The issue of the planned Cycle Superhighways came up at November’s Mayor’s Question Time following a question by Lib Dem Caroline Pidgeon, Chair of the London Assembly's Transport Committee – including the issue of whether Canary Wharf Group’s Finance Director Peter Anderson, who is also a TfL board member, should play a role in any decision made by the TfL Finance and Policy committee who are to discuss the superhighways next week.
The Mayor described the North-South and East-West cycle superhighways as both “still works in progress… We had I think 20,000 responses including a huge amount of support. A lot of criticisms you know. What I can tell you – and I must reassure Londoners about this – I do understand the concerns that many people feel about aspects of the cycle superhighways and on both sides of the ledger – I know that the cyclists have a passionate desire for segregation; motorist groups are alarmed about some of the congestion issues that will arise. I’ve got to take a balanced view and do what is best for the city.”
Caroline Pidgeon thanked the Mayor for the update and emphasised that the plans are hugely popular with Londoners, with 80% supporting the consultation and 2 to 1 in a recent poll supporting the superhighways even if they result in longer journey times for motorists. But, she said, “We know there are powerful vested interests that have been publicly and privately opposing these plans.” She asked if Peter Anderson, TfL Board member and finance director of Canary Wharf Group, who are still very heavily lobbying against the plans, would be sitting on the committee that decides on the 25th November.
The Mayor replied: “Peter Anderson always declares his interests at the start of board meetings at TfL. We will take the decision as far as I know the normal way. I don’t think there’s any particular reason why he should recuse himself from that decision any more say than the taxi drivers or the minicab drivers should recuse themselves.” When asked if necessary, given that the role of the TfL board is to enable the Mayor’s Vision, the Mayor would use his power of direction on the TfL board to ensure that these segregated cycle superhighways go ahead, he responded: “I will make sure that we get a solution that is in the interests of London and of the London economy. I must make it clear though that I will not support measures that in my view result in excessive paralysis of the traffic.”
It’s concerning to see the Mayor of London talking about 'excessive paralysis of traffic' when evidence has shown that fears of London grinding to a halt are unfounded. While we accept that there may be delays in the short term, there will be a 40% increase in people working in central London Boroughs over the coming decades, and a very clear need for London’s workforce to be able to move around. Sir Peter Hendy has warned that overcrowding on London’s public transport system could lead to riots. If we want to avoid disorder or people returning to their cars to get to work – causing even more congestion - then investing in cycling superhighways like these is an absolute must.
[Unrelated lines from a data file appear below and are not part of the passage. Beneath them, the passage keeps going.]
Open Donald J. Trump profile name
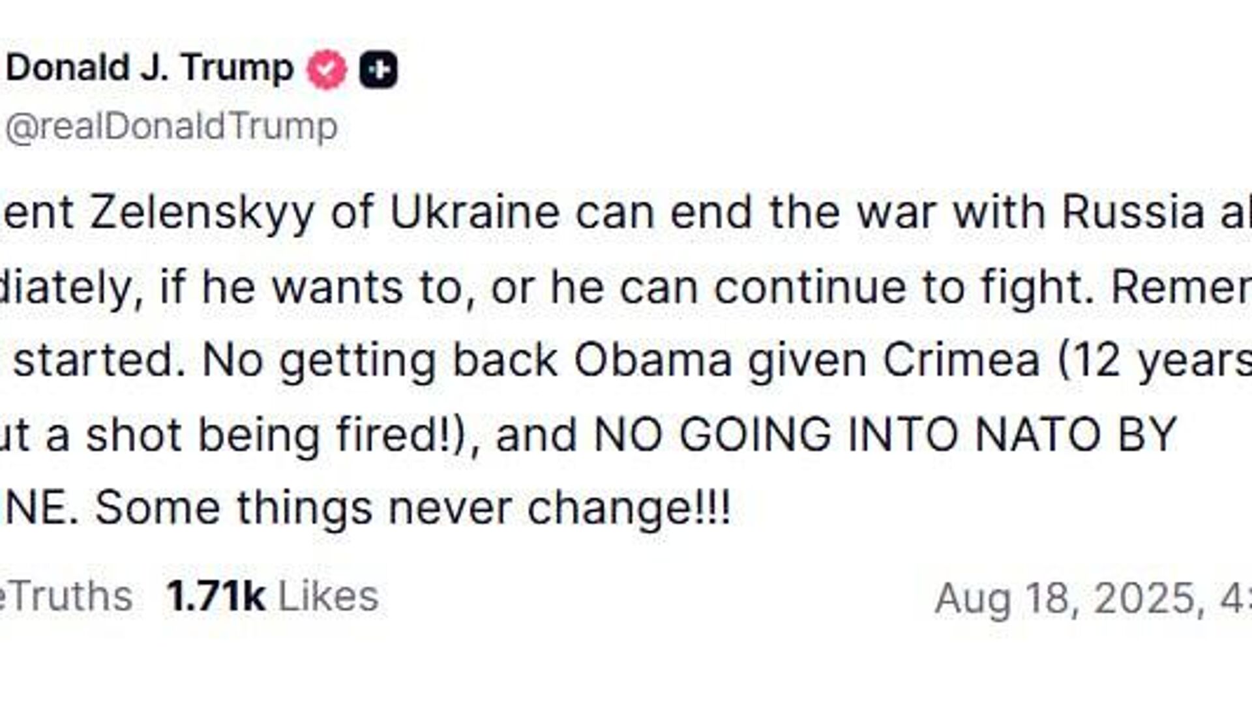1252x704 pixels. (x=150, y=68)
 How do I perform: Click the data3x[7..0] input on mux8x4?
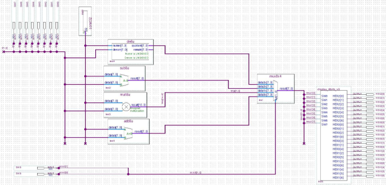[x=265, y=82]
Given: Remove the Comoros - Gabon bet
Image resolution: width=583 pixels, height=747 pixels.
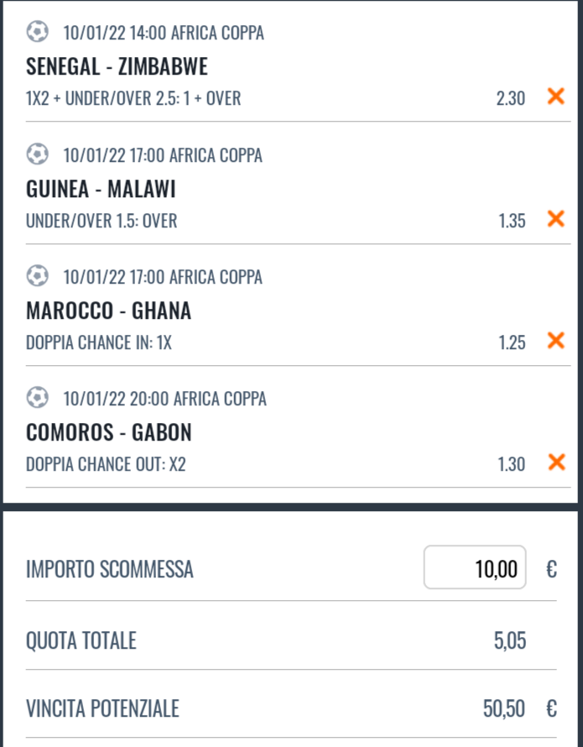Looking at the screenshot, I should pos(556,462).
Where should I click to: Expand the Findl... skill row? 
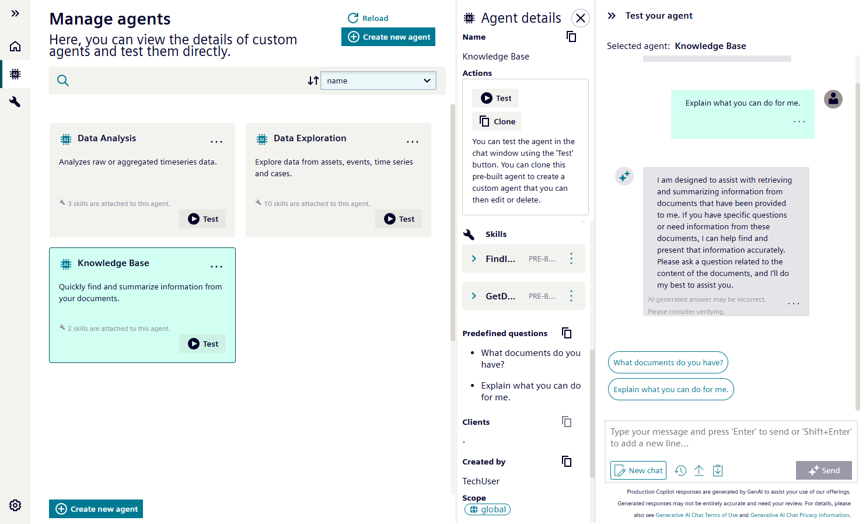point(474,258)
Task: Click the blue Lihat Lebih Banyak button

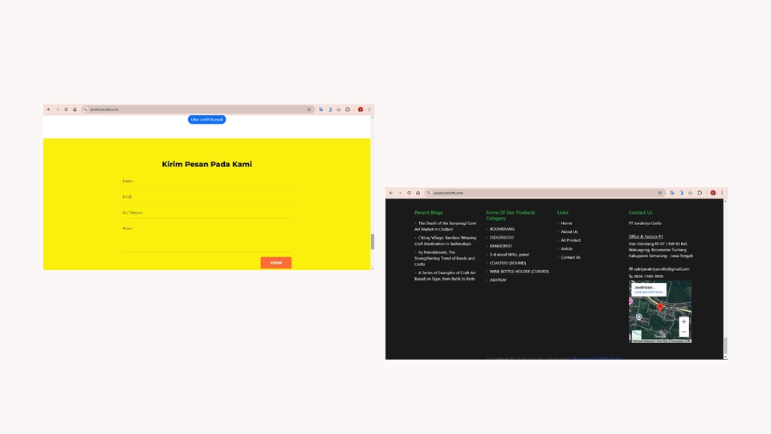Action: tap(206, 120)
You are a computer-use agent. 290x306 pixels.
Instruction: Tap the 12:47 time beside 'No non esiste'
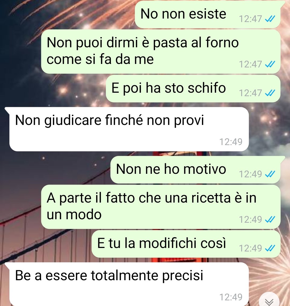(251, 19)
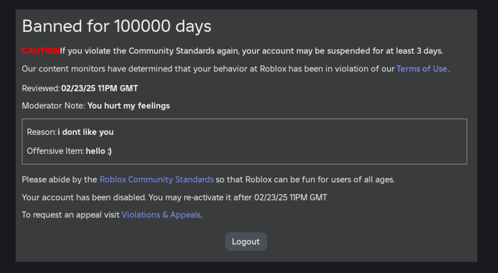Click the 'Please abide by the' text

60,180
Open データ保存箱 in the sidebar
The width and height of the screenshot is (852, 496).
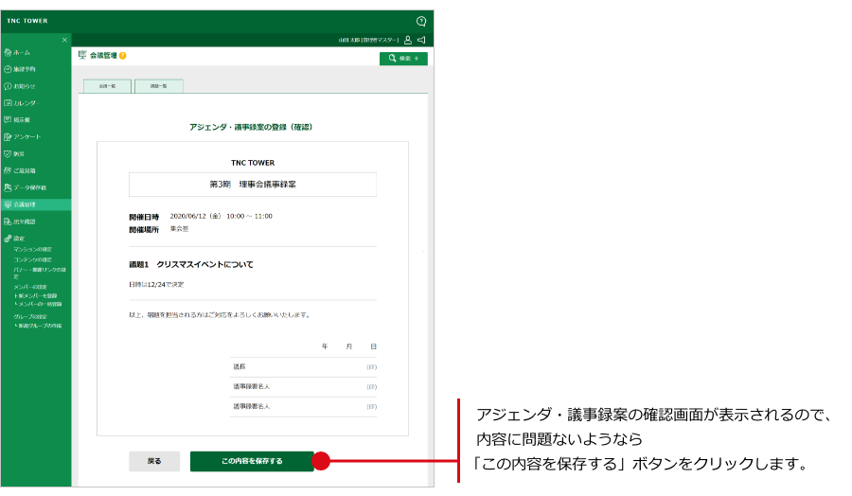(29, 187)
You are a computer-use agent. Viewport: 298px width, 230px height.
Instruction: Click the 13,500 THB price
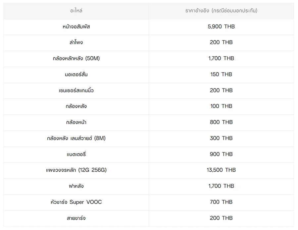(221, 170)
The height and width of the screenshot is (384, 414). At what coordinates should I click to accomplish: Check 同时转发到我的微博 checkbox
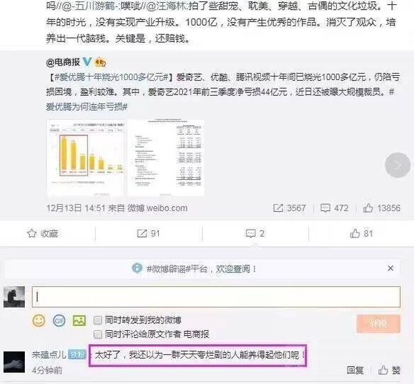pyautogui.click(x=98, y=321)
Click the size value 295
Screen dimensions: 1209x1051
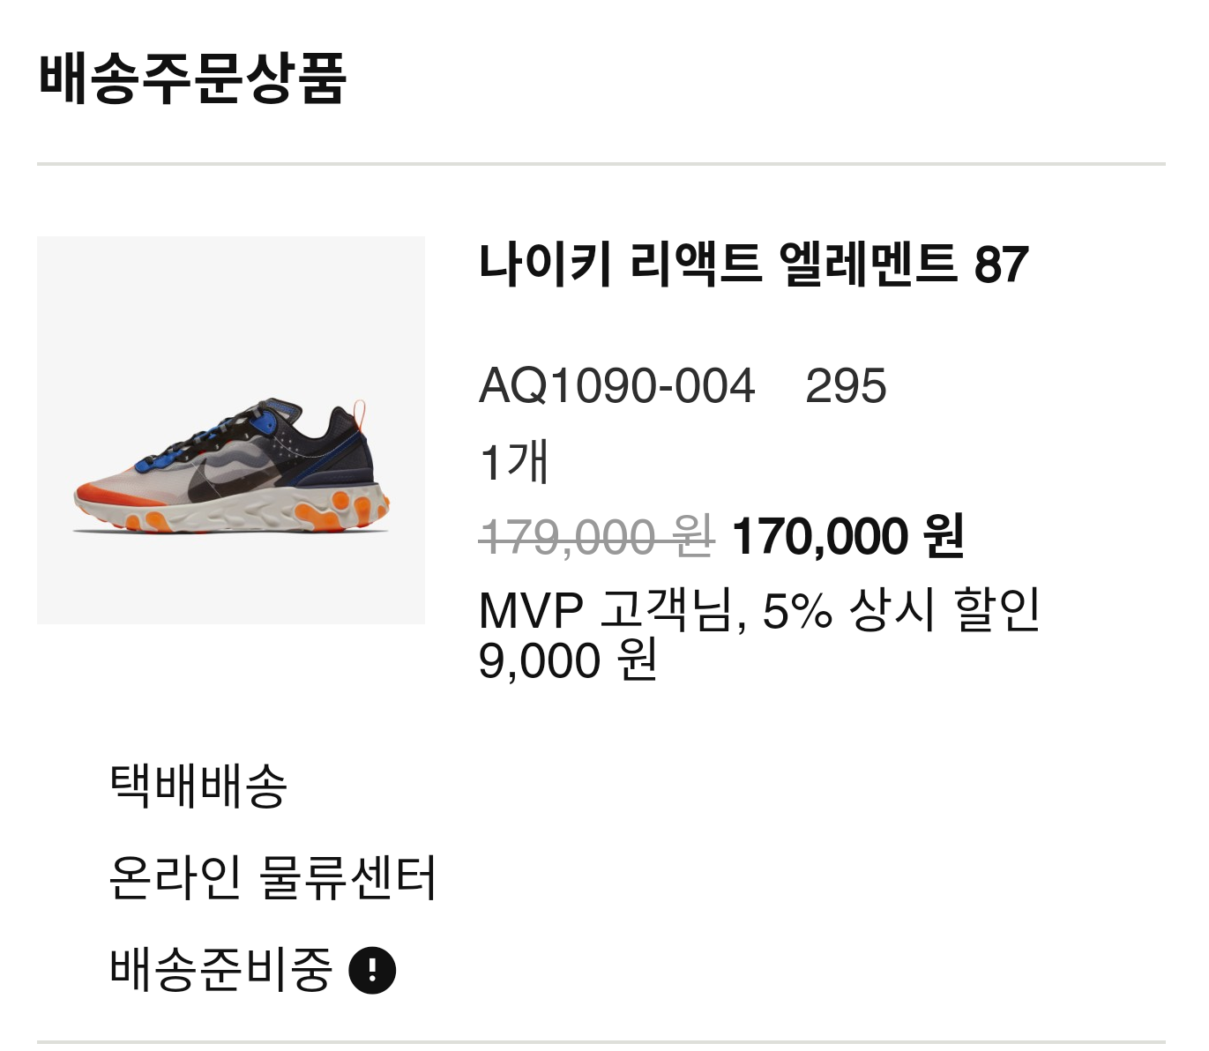[x=846, y=386]
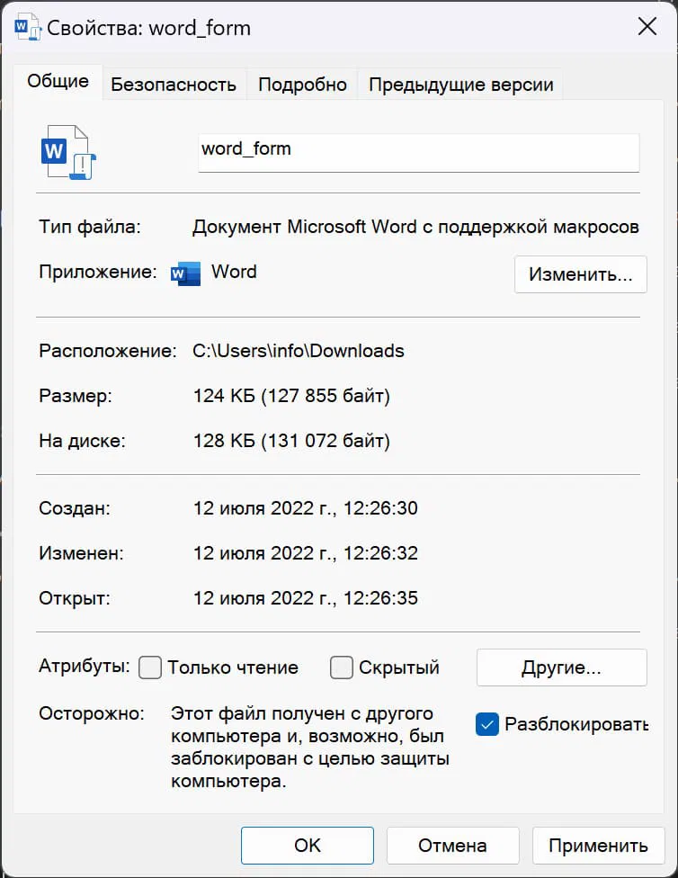Viewport: 678px width, 878px height.
Task: Go to the Подробно tab
Action: (x=302, y=85)
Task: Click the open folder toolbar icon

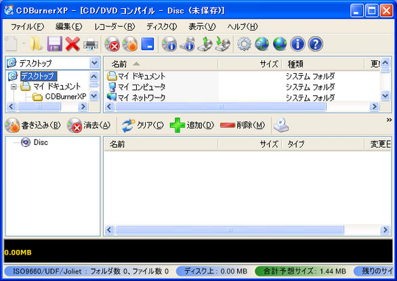Action: tap(37, 44)
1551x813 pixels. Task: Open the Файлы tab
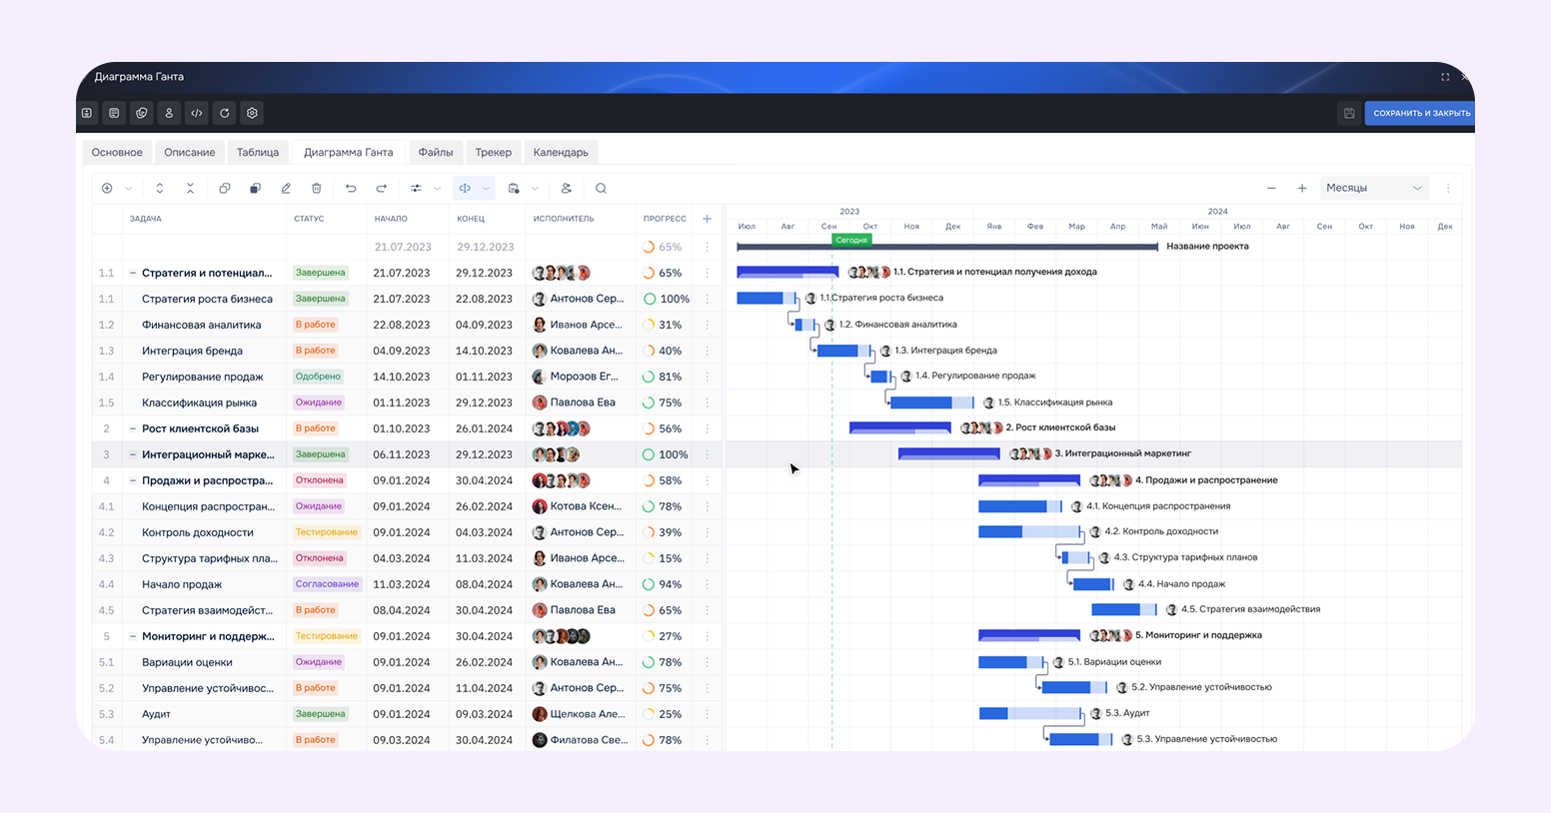436,152
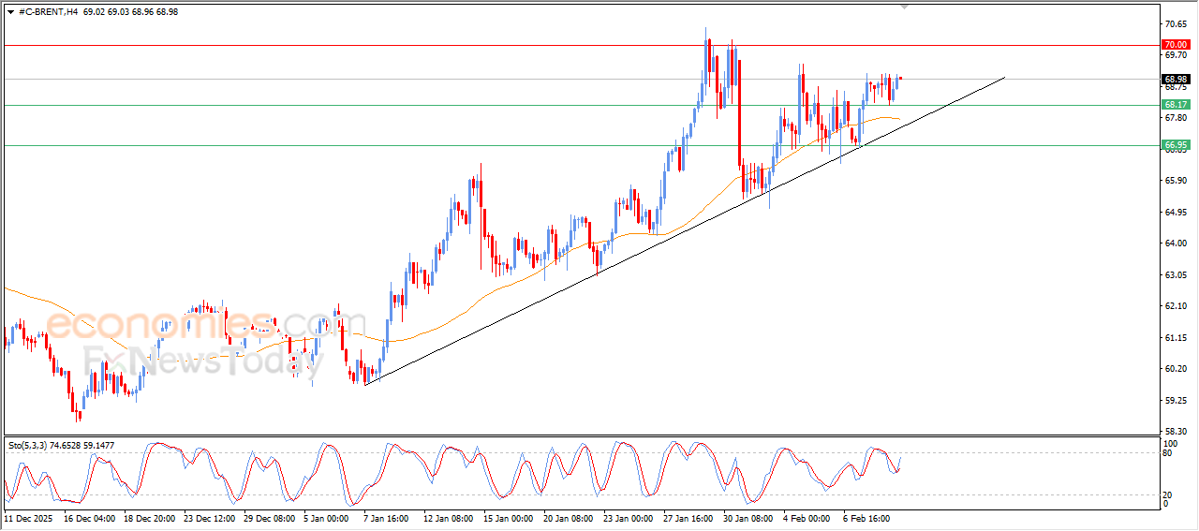Click the red 70.00 price label
Viewport: 1199px width, 531px height.
pos(1175,44)
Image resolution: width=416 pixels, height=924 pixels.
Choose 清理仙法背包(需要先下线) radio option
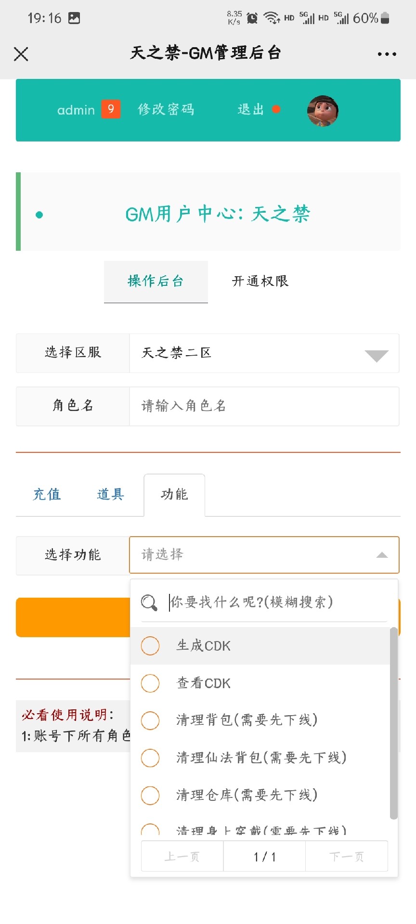tap(150, 758)
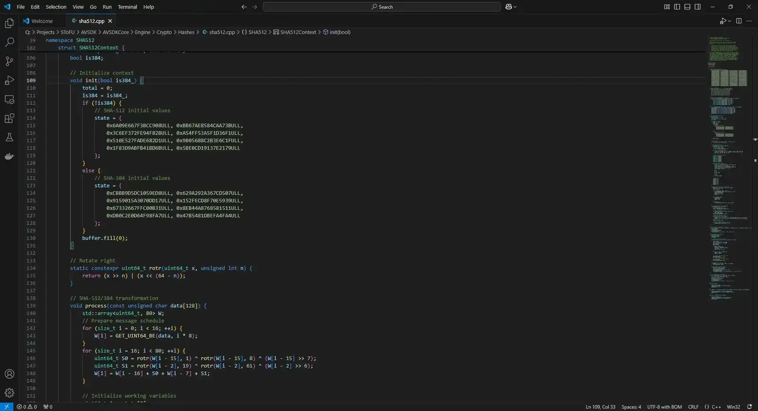
Task: Toggle the bottom panel visibility
Action: coord(687,7)

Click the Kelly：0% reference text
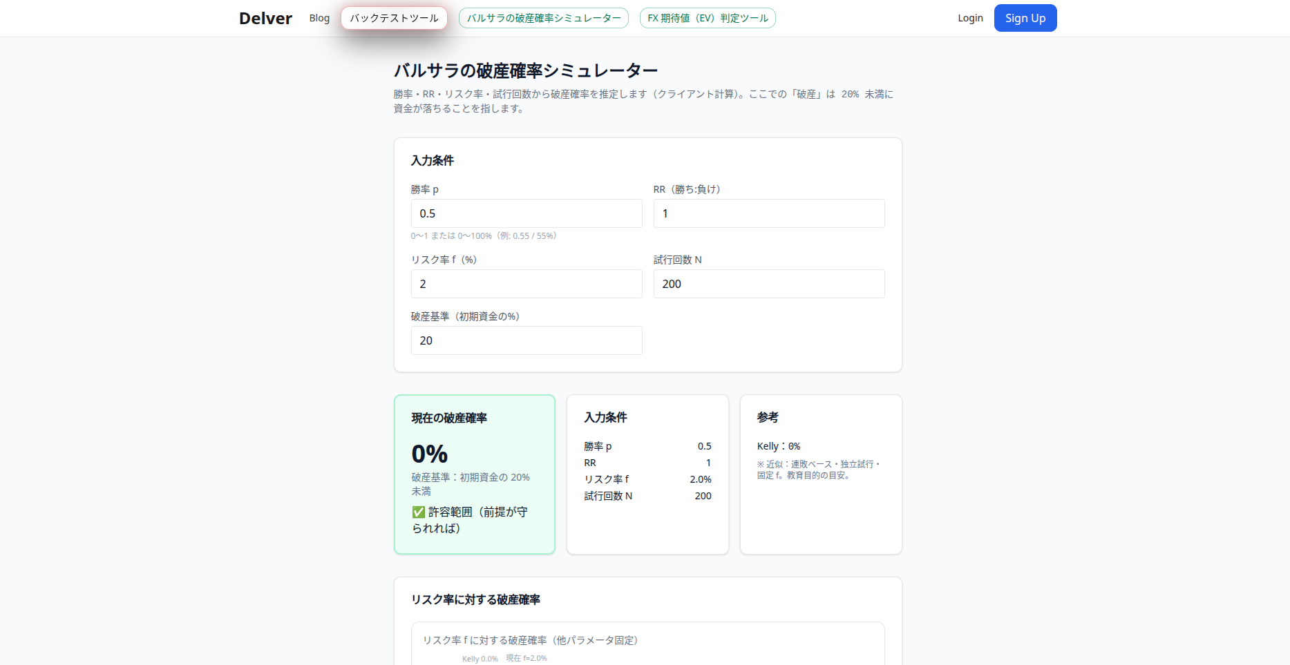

New York has recently published evidence that shows that since installing protected bicycle lanes throughout the city, there has been a reduction of vehicle volumes as road users shifted to other modes – and journey times have improved in many areas.
We're also extremely concerned that the Mayor isn't taking a stronger line on the involvement of Peter Anderson: as we've said previously, around 80% of the 20,000 Londoners who responded to the consultation support the superhighway proposals; the Mayor of London has said himself that it’s time to reallocate road space; companies like RBS, Orange and Unilever have publicly supported the plans. Yet despite the overwhelming support for the plans, they’re at risk because of one extremely powerful individual who sits on the Transport for London board.
We'll be keeping a close eye on developments over the coming weeks.
A webcast of the Mayor's Question Time is available online - the cycle superhighways are discussed from 58 minutes in.